EXTRAIT DU TEXTE:

-*-*-

Mon pote est triste et silencieux. Ca fait presque deux ans qu'il est au chômage. Enfin, pas tout à fait, il est consultant dans la boîte qu'il quittée.

Parce que le jour où avec une équipe de 8 personne soous ses ordres il a réalisé LE SCANNER, le seul et unique machin capable de détecter les explosifs dans les bagages pour la compagnie Invision, comme remerciement il s'est fait bombarder vis-président de la dite compagnie. Du nanan pour tout individu normal.
Adonque mon pote n'avait plus grand chose à branler que de recevoir les quandidats à un emploi hystoire de tester leurs compétences, motivations etc.
Naturellement au bout d'un certain temps tout ça là hautement lassé. Il dépérissait et rêvait de retourner dans son cher labo pour y mettre au point et inventer de nous gadjets. Il en a fait le demande et n'a essuyé qu'un niet catégorique. Le labo c'est pas la place d'un vice-président d'une Compagnie en train de faire des millions.
Du coup, il a donné sa démission - sans doute avec l'idée d'aller faire des offres ailleurs là où il pourrait mettre tout son savoir en branle.

-*-*-

À FAIRE:
1 > Recopiez le passage du récit sur l'ami inventeur compris entre « Parce que le » et « compétences, motivations etc. », ces deux bornes incluses.
2 > Rédigez la suite du récit sur l'ami inventeur, en partant de sa dernière phrase.
Les données n'ont aucun lien avec le récit sur l'ami inventeur.

(Entrées de position des éléments)
-*-*-

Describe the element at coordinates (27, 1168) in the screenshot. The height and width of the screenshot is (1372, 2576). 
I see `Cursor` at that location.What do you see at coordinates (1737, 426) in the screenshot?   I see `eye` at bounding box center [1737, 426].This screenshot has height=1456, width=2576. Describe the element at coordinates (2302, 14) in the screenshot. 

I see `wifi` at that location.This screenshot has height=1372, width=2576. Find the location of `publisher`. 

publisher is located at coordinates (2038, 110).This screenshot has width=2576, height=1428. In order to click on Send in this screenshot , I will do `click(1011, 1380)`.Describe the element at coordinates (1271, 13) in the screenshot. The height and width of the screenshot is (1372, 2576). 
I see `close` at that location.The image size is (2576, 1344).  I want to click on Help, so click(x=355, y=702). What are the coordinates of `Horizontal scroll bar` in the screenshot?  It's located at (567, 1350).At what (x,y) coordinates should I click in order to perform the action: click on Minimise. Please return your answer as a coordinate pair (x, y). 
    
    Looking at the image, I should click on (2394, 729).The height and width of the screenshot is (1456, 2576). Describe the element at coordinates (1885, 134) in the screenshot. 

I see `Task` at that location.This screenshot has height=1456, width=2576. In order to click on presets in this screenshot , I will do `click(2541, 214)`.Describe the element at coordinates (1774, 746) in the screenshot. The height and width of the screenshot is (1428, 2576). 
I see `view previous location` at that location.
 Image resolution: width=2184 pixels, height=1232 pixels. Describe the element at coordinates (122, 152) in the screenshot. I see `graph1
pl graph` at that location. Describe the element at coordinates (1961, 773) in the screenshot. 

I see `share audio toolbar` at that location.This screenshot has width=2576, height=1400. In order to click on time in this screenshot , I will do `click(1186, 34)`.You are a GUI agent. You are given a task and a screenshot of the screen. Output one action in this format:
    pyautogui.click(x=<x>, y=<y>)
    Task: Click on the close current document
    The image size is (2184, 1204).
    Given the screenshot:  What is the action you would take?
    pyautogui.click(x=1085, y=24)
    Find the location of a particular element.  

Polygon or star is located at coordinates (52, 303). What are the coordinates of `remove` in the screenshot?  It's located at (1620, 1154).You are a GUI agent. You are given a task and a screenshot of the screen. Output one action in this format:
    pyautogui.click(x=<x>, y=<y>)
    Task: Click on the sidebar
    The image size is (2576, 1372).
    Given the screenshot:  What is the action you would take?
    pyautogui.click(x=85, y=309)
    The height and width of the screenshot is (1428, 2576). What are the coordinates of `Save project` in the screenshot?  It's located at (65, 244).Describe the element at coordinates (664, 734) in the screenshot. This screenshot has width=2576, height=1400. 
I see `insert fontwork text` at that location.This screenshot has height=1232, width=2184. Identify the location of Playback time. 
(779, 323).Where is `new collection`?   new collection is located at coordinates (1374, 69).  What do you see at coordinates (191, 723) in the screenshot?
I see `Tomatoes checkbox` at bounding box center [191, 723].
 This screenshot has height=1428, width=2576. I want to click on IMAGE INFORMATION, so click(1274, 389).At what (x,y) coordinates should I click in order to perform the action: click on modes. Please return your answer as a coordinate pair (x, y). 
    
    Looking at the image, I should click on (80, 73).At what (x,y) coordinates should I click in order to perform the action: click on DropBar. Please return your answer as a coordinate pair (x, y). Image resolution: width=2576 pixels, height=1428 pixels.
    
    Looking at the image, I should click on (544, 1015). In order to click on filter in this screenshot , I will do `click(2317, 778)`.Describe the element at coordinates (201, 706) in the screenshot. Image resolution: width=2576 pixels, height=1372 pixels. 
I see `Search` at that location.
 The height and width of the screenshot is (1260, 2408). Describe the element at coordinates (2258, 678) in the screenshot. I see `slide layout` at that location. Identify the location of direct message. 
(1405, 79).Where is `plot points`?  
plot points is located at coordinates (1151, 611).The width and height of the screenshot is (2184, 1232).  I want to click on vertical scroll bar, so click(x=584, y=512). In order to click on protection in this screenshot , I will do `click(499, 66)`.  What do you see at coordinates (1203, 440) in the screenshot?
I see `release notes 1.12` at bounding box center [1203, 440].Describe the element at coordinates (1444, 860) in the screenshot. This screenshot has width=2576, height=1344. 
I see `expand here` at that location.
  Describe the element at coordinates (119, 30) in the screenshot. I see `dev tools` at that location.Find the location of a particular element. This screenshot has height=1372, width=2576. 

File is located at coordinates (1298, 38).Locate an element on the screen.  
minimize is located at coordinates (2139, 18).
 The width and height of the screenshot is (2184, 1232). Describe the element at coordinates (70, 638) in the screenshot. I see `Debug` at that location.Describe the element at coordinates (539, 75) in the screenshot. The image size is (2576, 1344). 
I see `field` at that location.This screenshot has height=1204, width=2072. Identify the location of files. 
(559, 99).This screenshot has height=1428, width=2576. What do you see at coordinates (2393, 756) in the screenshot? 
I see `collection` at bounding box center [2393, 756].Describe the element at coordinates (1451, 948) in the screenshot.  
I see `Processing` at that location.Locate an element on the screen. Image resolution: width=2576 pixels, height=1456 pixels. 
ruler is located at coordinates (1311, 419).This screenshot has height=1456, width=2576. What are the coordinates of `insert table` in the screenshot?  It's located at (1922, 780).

-*-*-

RÉPONSES ATTENDUES:
1 >
Parce que le jour où avec une équipe de 8 personne soous ses ordres il a réalisé LE SCANNER, le seul et unique machin capable de détecter les explosifs dans les bagages pour la compagnie Invision, comme remerciement il s'est fait bombarder vis-président de la dite compagnie. Du nanan pour tout individu normal.
Adonque mon pote n'avait plus grand chose à branler que de recevoir les quandidats à un emploi hystoire de tester leurs compétences, motivations etc.

2 >
Mais aux states ça ne se fait pas, c'est pas normal qu'on veuille redescendre parmi les travailleurs quand on s'est arraché à ce statut minable. C'est forcément qu'il y a un truc qui cloche, un problème psychologique. Aussi l'ont-ils attaché à la boîte en le nommant pour deux ans, consultant. Mais en presque deux ans ils ne l'ont pas consulté une seule fois. Même les gars de son équipe qui lui avaient offert un beau journal souvenir avec photos, commentaires, remerciements et éloges pas possibles, good luck your fiend Johnny, Sonny et tout, pas un seul ne lui a jamais téléphoné pour un pot quoi que ce soit. Il était mort pour eux.
Mais il était et mort et fou aussi pour sa femme, laquelle, dès qu'il lui a appris qu'il avait démissioné, c'est empressée de demander le divorce. Et vlan dans la gueule! Avec sa fille, pas de lui mais seulement d'elle, elle s'est taillée en empochant la moitié des stocks options qui était une partie de son salaire tandis que le fisc lui piquait la moitié de ce qui lui restait. Bon, il avait toujours cette bicoque de quatre cents milles dollars, mais quoi, tout seul là-dedans alors que c'était surtout pour la famille ça lui foutait un cafard terrible et les poissons ça suffisait pas à son moral. C'est dire combien ma venue lui faisait du bien. Parce que, tous les postes qu'il avait postulés, que dalle! Là-bas, un gonze qui lâche un poste de vice-président ça fait pas sérieux, c'est aussi louche qu'une barbe de barbu.
Alors il passait le temps en jouant sur son ordi, essentiellement des simulateurs de vols, des jets qu'il déplacais comme un pro d'ici à là en temps réel avec plan de vol et tout le saint frusquin. Du Falcon au Boeing.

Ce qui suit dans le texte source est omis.